The Anglican Church of St John the Evangelist (also known as St John's Church) is the parish church of the village of Waterbeach in Cambridgeshire, England. It is a grade II* listed building.

==History==

The church dates from the 12th century, and around 1160 priests were recorded. In the early 13th century the tower was added to the small aisled church which had been built in the 12th. The church was associated with Barnwell Priory until the dissolution of the monasteries.

The condition of the church deteriorated in the 17th and 18th centuries and attendances fell. The tower and spire were replaced after collapse in 1821. Restoration and rebuilding of the chancel was undertaken in 1848, and it underwent a Victorian restoration by W.M. Fawcett in 1871, and John Ladds in 1878.

In 2018 an event, entitled Waterbeach Thread[ed], was held in the church using a variety of clothing and textiles to "draw attention to the impact of clothing on the environment, human trafficking, church life, poverty, and consumerism".

The parish is within the Diocese of Ely.

==Architecture==

The limestone building has lead and tiled roofs. It has a chancel and three-bay aisle. The tower has a parapet and is supported by buttresses. In the tower are five bells. The tenor bell is tuned to G# and weighs 7cwt.

This church contains an electric pipe organ. The Caen stone pulpit is inlaid with mosaics.

In the churchyard is a stone cross which acts as a memorial to those from Waterbreach who perished in World War I and World War II. It also contains 25 war graves related to the nearby RAF Waterbeach.

- What you have to do -
List every specific year given as a number in the text about St John's Church, Waterbeach.

Extracted records

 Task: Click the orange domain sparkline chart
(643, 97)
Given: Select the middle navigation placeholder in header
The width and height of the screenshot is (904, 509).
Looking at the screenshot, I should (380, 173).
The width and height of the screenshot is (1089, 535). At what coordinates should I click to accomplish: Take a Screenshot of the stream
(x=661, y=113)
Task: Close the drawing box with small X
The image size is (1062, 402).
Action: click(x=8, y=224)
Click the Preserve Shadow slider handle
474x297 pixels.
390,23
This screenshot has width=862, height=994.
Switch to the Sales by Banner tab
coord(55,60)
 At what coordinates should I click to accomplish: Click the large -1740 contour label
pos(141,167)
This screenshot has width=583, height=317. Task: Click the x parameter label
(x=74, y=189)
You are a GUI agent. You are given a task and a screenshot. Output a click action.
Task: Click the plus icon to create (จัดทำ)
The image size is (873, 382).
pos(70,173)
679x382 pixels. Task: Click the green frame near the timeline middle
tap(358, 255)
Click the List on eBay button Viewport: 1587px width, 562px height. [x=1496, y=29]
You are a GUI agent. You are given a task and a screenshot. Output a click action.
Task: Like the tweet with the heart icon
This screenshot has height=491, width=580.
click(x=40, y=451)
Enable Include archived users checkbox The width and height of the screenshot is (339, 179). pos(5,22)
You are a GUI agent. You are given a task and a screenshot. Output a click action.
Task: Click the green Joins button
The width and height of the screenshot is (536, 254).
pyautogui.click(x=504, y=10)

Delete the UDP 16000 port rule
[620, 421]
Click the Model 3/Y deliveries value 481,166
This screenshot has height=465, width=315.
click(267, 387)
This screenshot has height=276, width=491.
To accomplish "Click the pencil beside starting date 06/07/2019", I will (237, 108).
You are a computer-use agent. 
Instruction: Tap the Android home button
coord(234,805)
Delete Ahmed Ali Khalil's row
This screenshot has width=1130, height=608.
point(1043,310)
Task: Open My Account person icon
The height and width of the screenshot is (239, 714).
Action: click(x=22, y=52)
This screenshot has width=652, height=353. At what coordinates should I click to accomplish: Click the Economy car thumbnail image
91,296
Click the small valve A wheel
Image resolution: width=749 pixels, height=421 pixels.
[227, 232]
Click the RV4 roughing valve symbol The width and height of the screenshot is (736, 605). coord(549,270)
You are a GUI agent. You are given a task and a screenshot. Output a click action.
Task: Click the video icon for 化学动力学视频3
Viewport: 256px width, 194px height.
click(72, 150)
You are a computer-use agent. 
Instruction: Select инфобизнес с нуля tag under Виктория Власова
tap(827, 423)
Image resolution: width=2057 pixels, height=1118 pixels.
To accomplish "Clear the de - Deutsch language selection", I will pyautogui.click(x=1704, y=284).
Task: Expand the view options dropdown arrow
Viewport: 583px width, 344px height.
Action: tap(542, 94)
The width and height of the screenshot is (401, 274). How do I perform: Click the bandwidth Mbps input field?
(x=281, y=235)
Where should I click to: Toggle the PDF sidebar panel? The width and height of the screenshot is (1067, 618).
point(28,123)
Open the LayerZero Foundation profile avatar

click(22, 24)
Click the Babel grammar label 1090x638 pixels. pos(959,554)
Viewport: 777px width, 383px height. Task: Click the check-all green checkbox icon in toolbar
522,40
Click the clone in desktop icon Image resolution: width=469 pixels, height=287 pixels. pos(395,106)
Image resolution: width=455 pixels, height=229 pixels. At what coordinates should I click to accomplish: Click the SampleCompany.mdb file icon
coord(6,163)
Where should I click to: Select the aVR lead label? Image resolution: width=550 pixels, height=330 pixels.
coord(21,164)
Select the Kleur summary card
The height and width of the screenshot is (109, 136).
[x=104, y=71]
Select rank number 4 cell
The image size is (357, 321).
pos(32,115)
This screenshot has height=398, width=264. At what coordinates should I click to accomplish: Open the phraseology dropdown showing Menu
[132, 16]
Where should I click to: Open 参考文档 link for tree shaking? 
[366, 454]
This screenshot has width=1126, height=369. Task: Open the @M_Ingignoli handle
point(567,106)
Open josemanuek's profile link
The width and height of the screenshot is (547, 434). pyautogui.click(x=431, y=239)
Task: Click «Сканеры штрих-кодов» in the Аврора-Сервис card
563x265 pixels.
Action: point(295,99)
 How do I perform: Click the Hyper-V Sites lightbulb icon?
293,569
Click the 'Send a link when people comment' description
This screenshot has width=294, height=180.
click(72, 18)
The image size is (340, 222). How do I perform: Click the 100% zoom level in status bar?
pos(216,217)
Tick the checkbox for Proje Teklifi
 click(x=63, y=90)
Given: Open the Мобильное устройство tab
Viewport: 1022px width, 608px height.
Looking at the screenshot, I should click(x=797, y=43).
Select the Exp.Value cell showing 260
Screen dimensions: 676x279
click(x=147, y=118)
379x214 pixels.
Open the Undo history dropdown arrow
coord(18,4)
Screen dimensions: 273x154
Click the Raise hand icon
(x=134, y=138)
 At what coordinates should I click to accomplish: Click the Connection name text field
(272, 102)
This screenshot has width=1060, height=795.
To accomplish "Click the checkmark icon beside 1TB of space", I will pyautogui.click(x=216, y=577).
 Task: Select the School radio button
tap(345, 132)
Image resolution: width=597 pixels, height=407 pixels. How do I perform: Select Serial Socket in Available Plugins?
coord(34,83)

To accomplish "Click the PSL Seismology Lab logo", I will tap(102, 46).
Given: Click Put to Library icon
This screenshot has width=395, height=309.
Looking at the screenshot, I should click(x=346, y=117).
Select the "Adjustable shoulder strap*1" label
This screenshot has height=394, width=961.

- Exercise response -
1160, 1821, 1848, 1871, 1878, 2018